Bei dem nun in Bremen erstmals endovaskulär, also per Katheter, minimalinvasiv durchgeführten Eingriff im Rotes Kreuz Krankenhaus setzten die Gefäß-Experten Dr. Frank Trösch, Leiter Endovaskuläre Chirurgie und Bernhard Schmuck, Leitender Arzt Angiographie / Interventionelle Radiologie und ihr Team die Gefäßprothese bei einem 76-Jährigen Patienten per Katheter über die Leiste sowie weitere kleine Zugänge vom Hals aus ein. Die Prothese, welche die Hauptschlagader nun von innen auskleidet, verfügt über drei „Arme“, welche den Blutfluss zu Kopf und Armen sicherstellen. Dieser besondere Stent wurde individuell für den Patienten, der an einer chronischen Lungenerkrankung leidet, angefertigt.
Wenige Wochen nach der OP geht es dem Patienten aus dem Bremer Ortsteil Kattenesch gut. „Die komplizierte OP wurde erstmals in Bremen durchgeführt und zeugt vom exzellenten Know-how und dem hohen Niveau in der sich ständig weiter-entwickelnden invasiven Gefäßchirurgie am RKK. Das Rotes Kreuz Krankenhaus ist eine von wenigen Kliniken in Deutschland, die diese Operation mit Ersatz des kompletten Aortenbogens mit individuell angefertigten Stents durchführt. Ich bin sind sehr stolz, hier im RKK ein so erfahrenes und versiertes Team im Gefäß- und Aortenzentrum zu haben“, sagt Dr. Frank Marquardt, Chefarzt der Klinik für Gefäßchirurgie des RKK.

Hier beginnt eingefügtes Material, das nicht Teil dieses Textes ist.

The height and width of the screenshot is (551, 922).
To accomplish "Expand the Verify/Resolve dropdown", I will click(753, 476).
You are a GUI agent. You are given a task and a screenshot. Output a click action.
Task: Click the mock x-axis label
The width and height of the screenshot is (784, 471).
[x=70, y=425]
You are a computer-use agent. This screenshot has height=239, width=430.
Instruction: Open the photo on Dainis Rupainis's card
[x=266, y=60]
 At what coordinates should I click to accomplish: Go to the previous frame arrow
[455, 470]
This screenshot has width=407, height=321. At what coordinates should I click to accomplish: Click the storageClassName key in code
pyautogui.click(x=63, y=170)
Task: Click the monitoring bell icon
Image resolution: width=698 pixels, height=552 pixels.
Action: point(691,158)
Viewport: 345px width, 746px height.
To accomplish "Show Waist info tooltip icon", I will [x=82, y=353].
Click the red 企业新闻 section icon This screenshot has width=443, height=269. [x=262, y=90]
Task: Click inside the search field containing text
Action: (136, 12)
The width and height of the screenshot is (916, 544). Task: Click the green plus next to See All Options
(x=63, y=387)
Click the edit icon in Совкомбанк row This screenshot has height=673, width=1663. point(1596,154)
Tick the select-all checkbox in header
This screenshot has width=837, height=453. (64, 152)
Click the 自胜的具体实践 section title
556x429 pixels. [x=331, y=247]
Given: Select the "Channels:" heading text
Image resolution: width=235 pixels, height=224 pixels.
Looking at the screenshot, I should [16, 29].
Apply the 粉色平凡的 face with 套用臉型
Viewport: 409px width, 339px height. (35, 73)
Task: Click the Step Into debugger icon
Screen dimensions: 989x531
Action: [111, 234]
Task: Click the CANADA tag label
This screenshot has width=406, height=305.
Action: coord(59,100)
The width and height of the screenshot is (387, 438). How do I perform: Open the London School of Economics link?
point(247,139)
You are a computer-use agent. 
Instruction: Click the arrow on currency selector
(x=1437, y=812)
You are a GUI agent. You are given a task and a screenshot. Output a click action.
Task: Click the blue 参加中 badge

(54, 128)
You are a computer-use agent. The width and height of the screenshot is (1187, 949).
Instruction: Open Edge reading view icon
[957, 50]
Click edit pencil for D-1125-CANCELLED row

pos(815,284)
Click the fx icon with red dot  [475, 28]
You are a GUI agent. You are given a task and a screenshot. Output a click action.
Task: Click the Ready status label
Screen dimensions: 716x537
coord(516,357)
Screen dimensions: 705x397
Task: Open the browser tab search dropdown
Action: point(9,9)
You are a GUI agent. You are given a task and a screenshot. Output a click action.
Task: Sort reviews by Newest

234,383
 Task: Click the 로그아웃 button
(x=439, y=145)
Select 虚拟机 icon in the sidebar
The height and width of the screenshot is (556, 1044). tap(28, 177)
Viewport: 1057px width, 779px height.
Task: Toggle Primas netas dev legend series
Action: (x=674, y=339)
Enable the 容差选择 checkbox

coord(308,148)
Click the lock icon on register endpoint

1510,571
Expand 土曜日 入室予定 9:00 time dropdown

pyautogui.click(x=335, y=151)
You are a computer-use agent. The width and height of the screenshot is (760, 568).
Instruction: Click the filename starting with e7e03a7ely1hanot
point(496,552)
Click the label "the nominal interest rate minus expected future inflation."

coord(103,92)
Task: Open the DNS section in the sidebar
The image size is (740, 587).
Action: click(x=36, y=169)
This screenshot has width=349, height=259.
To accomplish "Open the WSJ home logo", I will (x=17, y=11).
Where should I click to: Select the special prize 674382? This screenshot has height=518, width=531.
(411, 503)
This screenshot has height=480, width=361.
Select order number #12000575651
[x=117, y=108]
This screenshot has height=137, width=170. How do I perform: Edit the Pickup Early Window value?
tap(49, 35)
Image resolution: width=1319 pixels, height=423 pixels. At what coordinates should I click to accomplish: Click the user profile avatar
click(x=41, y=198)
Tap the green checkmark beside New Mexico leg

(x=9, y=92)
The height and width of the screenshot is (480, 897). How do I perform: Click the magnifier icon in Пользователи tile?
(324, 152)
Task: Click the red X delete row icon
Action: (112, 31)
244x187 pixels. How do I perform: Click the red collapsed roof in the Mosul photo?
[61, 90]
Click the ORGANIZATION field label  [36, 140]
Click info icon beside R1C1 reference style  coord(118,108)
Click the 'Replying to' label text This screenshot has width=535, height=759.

„Die Entscheidung, welches Verfahren - offen oder endovaskulär - angewendet wird, hängt von vielen Faktoren ab. Individuelle Risiken der Verfahren und der Patient:innen müssen immer gegeneinander abgewogen werden, betont der Operateur Dr. Frank Trösch, Facharzt für Gefäßchirurgie und Herzchirurgie. „Kleine Zugänge statt großer offener OP, weniger Blutverlust und Narkosemittel, kürzere Zeit auf der Intensivstation und im Krankenhaus“, so fasst der Experte die Vorteile der minimalinvasiven OP zusammen. Erste Studien zeigen: Die Mortalitäts- und Schlaganfallraten sind im Vergleich zur offenen Operation in einer Hochrisikopatientengruppe ebenfalls günstig. Langzeitergebnisse für den minimalinvasiven Einsatz der Aortenbogenprothese stehen noch aus, deshalb profitieren zurzeit vor allem Patienten, die wegen ihres Alters oder ihrer Vorerkrankungen nicht offen operiert werden könnten.
Das Gefäßzentrum im Rotes Kreuz Krankenhaus war das erste seiner Art in Bremen, gegründet 2003. Das spezialisierte RKK-Aortenzentrum, welches die Klinik 2019 gründete, zählt laut DIGG-Register heute zu den wenigen sogenannten high-volume centern, das heißt, den größten in Deutschland. „Erkrankungen der Hauptschlagader sind ein medizinisches Spezialgebiet und erfordern die enge interdisziplinäre Zusammenarbeit zwischen den Fachgebieten Gefäßchirurgie, Angiologie und Radiologie. Am RKK werden alle Therapieoptionen für die Behandlung von therapiepflichtigen Aortenerkrankungen bei Erwachsenen an einem Standort angeboten“, betont Dr. Trösch. Für Patienten mit Erkrankungen der Brust- oder Bauchschlagader gibt es eine spezielle Sprechstunde.